I predicatori dovrebbero anche parlare del sistema di immigrazione “fallimentare” in cui “tutti” sono colpevoli. Potrebbero chiedere che tutti siano trattati in conformità a vaghi concetti di “dignità, solidarietà, bene comune e sussidiarietà.” Questo spesso si traduce in una politica di frontiere aperte.

Il dibattito umanizzato non cambia i principi fondamentali della protezione dei confini. È vero che tutti hanno il diritto di migrare, ma non si tratta di un diritto umano fondamentale come il diritto alla vita. Inoltre, non è un diritto assoluto, illimitato e garantito, poiché deve essere bilanciato dal diritto sovrano delle nazioni di regolare l’ingresso degli immigrati, tenendo conto del bene comune del Paese.

Questi principi sono ben delineati da San Tommaso d’Aquino, che spiega il diritto delle nazioni a regolamentare l’immigrazione.

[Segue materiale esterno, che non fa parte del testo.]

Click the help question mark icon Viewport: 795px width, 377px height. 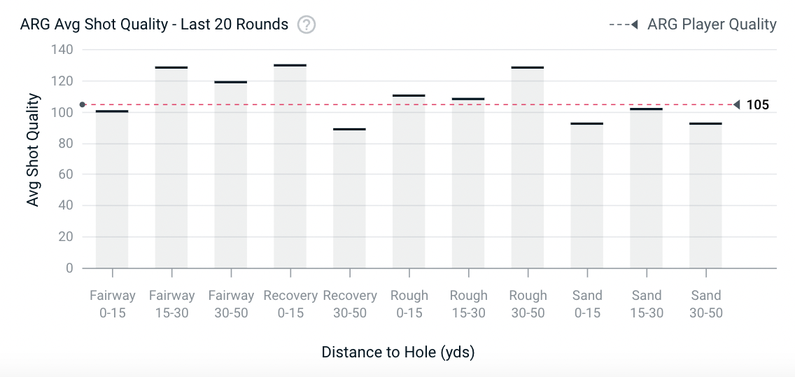pyautogui.click(x=307, y=25)
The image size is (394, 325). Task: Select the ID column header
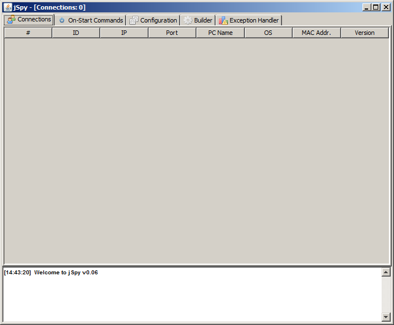click(x=76, y=33)
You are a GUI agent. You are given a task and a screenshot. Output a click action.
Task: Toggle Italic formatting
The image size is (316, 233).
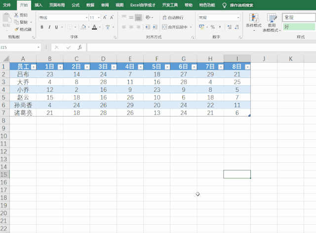pyautogui.click(x=49, y=27)
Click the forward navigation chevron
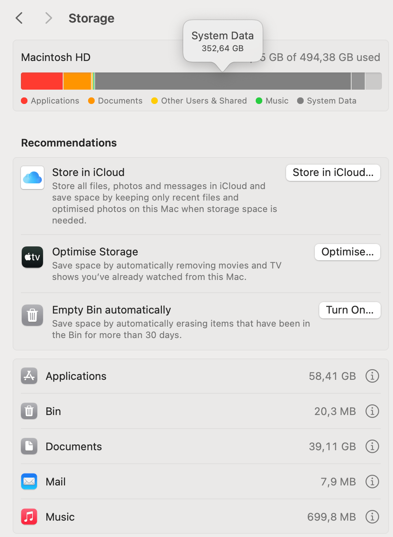Viewport: 393px width, 537px height. click(48, 18)
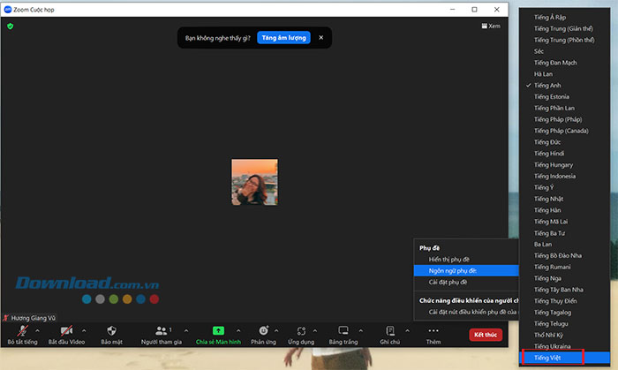Click the muted microphone icon (Bỏ tắt tiếng)

pyautogui.click(x=21, y=329)
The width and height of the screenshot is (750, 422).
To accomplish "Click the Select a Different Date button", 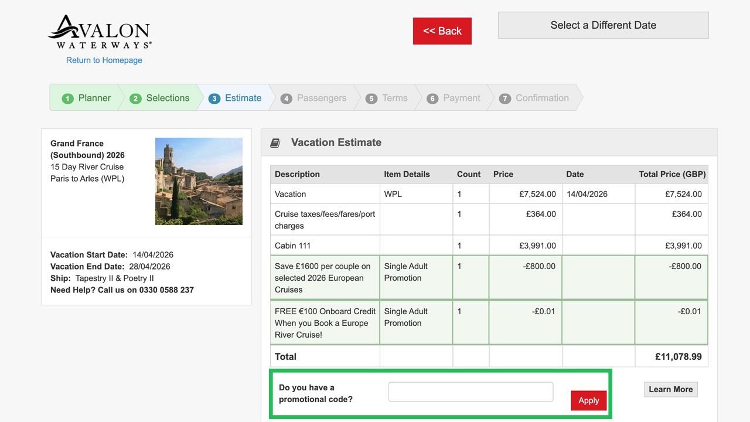I will [602, 25].
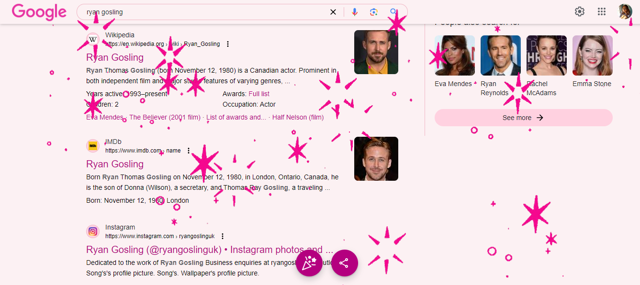
Task: Open more options for the Instagram result
Action: [x=223, y=236]
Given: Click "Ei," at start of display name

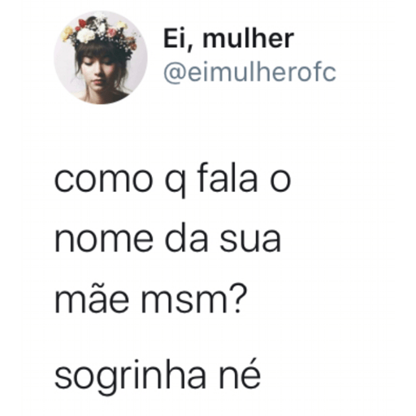Looking at the screenshot, I should point(179,39).
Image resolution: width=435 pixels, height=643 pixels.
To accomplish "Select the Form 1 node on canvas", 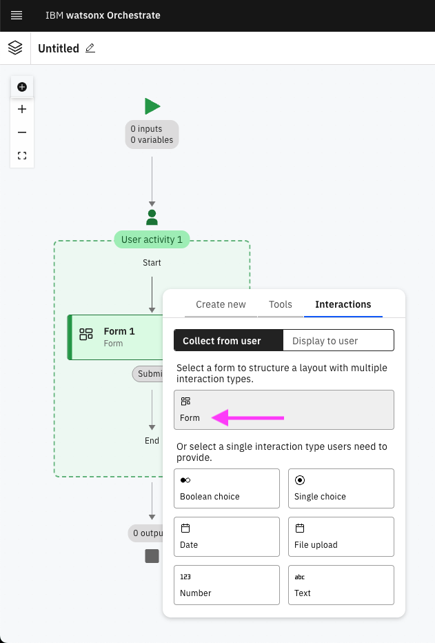I will click(x=116, y=337).
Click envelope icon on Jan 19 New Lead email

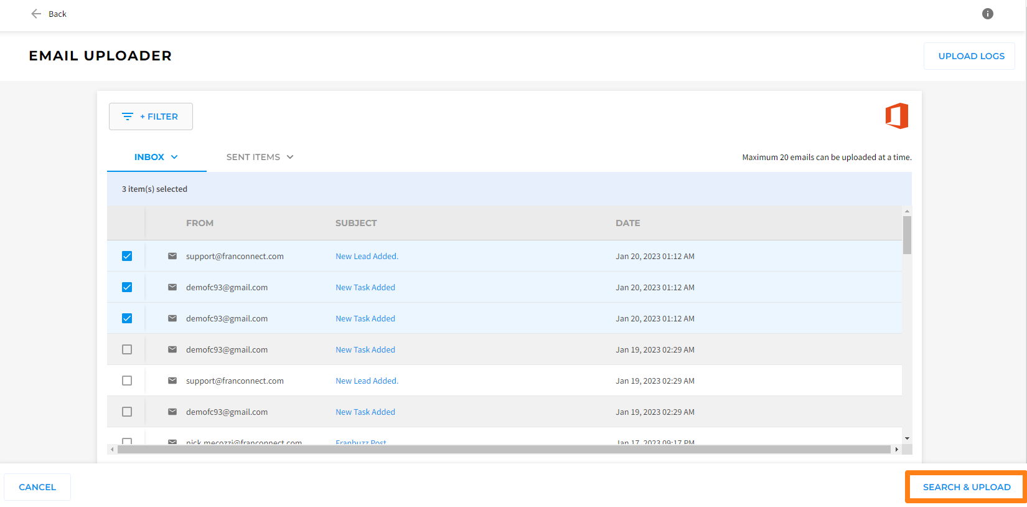pyautogui.click(x=172, y=381)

Invece di affrontare queste questioni logiche, dottrinali e morali, la sinistra cattolica trasforma il dibattito in una narrativa di lotta di classe, in cui “vittime innocenti” vengono prese di mira da “razzie indiscriminate” di un governo oppressivo.

Coinvolgere tutti

Come parte di questa narrativa, attivisti come Winters consigliano di coinvolgere l’intera comunità parrocchiale.

I cattolici sono dunque incoraggiati a donare al Catholic Legal Immigration Network e alla Catholic Charities, da tempo attive in questo settore.

I fedeli comuni possono partecipare aiutando gli immigrati irregolari a evitare i contatti con le autorità, ad esempio accompagnando i loro figli a scuola o svolgendo commissioni al loro posto.

Gli attivisti consigliano a sacerdoti e vescovi di “usare il telefono” per contattare i grandi donatori e fare pressione sui legislatori nazionali e statali affinché cambino le politiche della nuova amministrazione.

La necessità di guardare l’intero quadro

Nel dibattito manca completamente l’attenzione verso chi vive lungo il confine e nel resto del Paese, affrontando le conseguenze di un flusso migratorio incontrollato, che sovraccarica i sistemi governativi, sanitari ed educativi. Manca anche la discussione sulla criminalità legata alle gang e ai trafficanti di esseri umani. Nulla viene fatto per cambiare le politiche oppressive di paesi come Cuba, Nicaragua e Venezuela, che stanno distruggendo le proprie nazioni e perseguitando crudelmente i propri cittadini.

Un vero dibattito sull’immigrazione non dovrebbe concentrarsi su come resistere alla legge, ma piuttosto su cosa deve essere fatto per fermare lo sfruttamento radicale degli immigrati irregolari, usati come pedine in un più ampio progetto sovversivo per trasformare l’America.

Fonte: Tfp.org, 7 febbraio 2025. Traduzione a cura di Tradizione Famiglia Proprietà – Italia.